**What is needed:** Update the data records below by changing every "Screen dimensions" to "Display size", and reproduce all the lines with nothing else altered.

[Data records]
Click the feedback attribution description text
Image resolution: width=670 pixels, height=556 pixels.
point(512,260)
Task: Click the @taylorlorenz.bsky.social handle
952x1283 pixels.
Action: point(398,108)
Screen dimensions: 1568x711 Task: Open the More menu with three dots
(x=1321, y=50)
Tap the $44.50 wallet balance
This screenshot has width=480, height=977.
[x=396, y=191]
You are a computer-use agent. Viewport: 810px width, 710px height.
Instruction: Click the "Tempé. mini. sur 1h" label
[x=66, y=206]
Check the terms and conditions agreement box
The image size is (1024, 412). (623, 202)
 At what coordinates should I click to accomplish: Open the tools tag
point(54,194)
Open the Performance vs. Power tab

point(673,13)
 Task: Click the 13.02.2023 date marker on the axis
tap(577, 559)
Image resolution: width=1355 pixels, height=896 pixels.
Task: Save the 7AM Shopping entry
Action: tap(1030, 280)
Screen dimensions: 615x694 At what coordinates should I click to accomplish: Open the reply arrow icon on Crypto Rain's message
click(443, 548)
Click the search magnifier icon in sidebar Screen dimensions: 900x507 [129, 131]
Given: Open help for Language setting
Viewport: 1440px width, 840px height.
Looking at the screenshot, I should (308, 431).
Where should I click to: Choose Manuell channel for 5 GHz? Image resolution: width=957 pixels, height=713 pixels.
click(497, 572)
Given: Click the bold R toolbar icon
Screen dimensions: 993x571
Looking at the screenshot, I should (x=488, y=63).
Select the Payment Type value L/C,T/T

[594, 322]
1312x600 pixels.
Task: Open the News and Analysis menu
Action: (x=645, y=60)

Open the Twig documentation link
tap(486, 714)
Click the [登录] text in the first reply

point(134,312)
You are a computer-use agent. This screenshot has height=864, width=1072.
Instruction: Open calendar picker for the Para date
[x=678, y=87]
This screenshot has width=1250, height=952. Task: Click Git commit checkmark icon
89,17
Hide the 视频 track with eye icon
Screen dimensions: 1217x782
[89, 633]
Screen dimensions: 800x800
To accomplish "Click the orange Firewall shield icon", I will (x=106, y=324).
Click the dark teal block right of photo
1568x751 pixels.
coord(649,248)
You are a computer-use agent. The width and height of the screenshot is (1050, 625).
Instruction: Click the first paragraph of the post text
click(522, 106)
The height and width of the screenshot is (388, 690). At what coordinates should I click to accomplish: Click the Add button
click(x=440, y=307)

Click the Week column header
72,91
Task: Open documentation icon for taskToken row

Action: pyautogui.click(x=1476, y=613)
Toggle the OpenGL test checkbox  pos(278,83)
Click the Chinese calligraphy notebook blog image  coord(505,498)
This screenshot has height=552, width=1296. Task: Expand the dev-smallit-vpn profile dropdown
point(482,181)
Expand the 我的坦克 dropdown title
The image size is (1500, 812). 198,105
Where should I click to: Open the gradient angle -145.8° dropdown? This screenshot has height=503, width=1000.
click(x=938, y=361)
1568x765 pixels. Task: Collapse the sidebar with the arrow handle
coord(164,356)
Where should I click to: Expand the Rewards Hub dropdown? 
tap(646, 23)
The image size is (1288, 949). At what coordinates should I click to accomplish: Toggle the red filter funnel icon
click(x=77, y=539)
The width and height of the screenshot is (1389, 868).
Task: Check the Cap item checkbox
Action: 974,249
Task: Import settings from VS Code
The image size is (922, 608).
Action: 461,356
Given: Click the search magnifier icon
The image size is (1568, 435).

**Written answer:**
Click the feedback attribution description text
Image resolution: width=670 pixels, height=556 pixels.
point(512,260)
Task: Click the @taylorlorenz.bsky.social handle
952x1283 pixels.
Action: point(398,108)
Display size: 1568x711 Task: Open the More menu with three dots
(x=1321, y=50)
Tap the $44.50 wallet balance
This screenshot has width=480, height=977.
[x=396, y=191]
You are a computer-use agent. Viewport: 810px width, 710px height.
Instruction: Click the "Tempé. mini. sur 1h" label
[x=66, y=206]
Check the terms and conditions agreement box
The image size is (1024, 412). (623, 202)
 At what coordinates should I click to accomplish: Open the tools tag
point(54,194)
Open the Performance vs. Power tab

point(673,13)
 Task: Click the 13.02.2023 date marker on the axis
tap(577, 559)
Image resolution: width=1355 pixels, height=896 pixels.
Task: Save the 7AM Shopping entry
Action: tap(1030, 280)
Display size: 615x694 At what coordinates should I click to accomplish: Open the reply arrow icon on Crypto Rain's message
click(443, 548)
Click the search magnifier icon in sidebar Display size: 900x507 [129, 131]
Given: Open help for Language setting
Viewport: 1440px width, 840px height.
Looking at the screenshot, I should (308, 431).
Where should I click to: Choose Manuell channel for 5 GHz? Image resolution: width=957 pixels, height=713 pixels.
click(497, 572)
Given: Click the bold R toolbar icon
Display size: 993x571
Looking at the screenshot, I should (x=488, y=63).
Select the Payment Type value L/C,T/T

[594, 322]
1312x600 pixels.
Task: Open the News and Analysis menu
Action: (x=645, y=60)

Open the Twig documentation link
tap(486, 714)
Click the [登录] text in the first reply

point(134,312)
You are a computer-use agent. This screenshot has height=864, width=1072.
Instruction: Open calendar picker for the Para date
[x=678, y=87]
This screenshot has width=1250, height=952. Task: Click Git commit checkmark icon
89,17
Hide the 视频 track with eye icon
Display size: 1217x782
[89, 633]
Display size: 800x800
To accomplish "Click the orange Firewall shield icon", I will (x=106, y=324).
Click the dark teal block right of photo
1568x751 pixels.
coord(649,248)
You are a computer-use agent. The width and height of the screenshot is (1050, 625).
Instruction: Click the first paragraph of the post text
click(522, 106)
The height and width of the screenshot is (388, 690). At what coordinates should I click to accomplish: Click the Add button
click(x=440, y=307)

Click the Week column header
72,91
Task: Open documentation icon for taskToken row

Action: pyautogui.click(x=1476, y=613)
Toggle the OpenGL test checkbox  pos(278,83)
Click the Chinese calligraphy notebook blog image  coord(505,498)
This screenshot has height=552, width=1296. Task: Expand the dev-smallit-vpn profile dropdown
point(482,181)
Expand the 我的坦克 dropdown title
The image size is (1500, 812). 198,105
Where should I click to: Open the gradient angle -145.8° dropdown? This screenshot has height=503, width=1000.
click(x=938, y=361)
1568x765 pixels. Task: Collapse the sidebar with the arrow handle
coord(164,356)
Where should I click to: Expand the Rewards Hub dropdown? 
tap(646, 23)
The image size is (1288, 949). At what coordinates should I click to accomplish: Toggle the red filter funnel icon
click(x=77, y=539)
The width and height of the screenshot is (1389, 868).
Task: Check the Cap item checkbox
Action: 974,249
Task: Import settings from VS Code
The image size is (922, 608).
Action: 461,356
Given: Click the search magnifier icon
The image size is (1568, 435).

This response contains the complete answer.